Assignment.
Gather every line of the entries that includes the word "accomplish".

Data extract.
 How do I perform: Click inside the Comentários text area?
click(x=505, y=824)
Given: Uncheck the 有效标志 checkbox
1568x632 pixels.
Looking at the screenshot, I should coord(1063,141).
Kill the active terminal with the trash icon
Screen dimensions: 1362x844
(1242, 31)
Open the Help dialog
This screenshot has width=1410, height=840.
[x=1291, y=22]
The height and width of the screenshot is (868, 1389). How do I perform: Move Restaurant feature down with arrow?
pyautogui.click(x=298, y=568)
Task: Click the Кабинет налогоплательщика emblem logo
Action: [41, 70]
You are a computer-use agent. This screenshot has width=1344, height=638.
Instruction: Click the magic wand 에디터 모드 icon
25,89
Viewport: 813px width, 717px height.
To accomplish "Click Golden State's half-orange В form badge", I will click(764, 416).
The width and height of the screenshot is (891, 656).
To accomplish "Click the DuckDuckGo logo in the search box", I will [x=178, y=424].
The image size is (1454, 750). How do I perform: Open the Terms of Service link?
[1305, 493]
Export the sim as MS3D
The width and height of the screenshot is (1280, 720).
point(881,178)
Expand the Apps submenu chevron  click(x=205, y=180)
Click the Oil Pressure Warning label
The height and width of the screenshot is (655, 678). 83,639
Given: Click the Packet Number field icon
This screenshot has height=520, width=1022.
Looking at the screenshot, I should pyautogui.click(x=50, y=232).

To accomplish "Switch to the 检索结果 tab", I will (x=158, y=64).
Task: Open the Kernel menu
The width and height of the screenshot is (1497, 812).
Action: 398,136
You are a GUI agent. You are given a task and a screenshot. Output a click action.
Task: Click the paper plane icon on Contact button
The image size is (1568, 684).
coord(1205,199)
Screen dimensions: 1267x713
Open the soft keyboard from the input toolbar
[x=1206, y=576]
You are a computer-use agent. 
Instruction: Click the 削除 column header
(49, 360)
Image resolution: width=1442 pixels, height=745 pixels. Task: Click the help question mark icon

Solution to this task.
To accomplish "Click Golden State's half-orange В form badge", I will click(764, 416).
To accomplish "Click the DuckDuckGo logo in the search box", I will [x=178, y=424].
To accomplish "Switch to the 检索结果 tab", I will (x=158, y=64).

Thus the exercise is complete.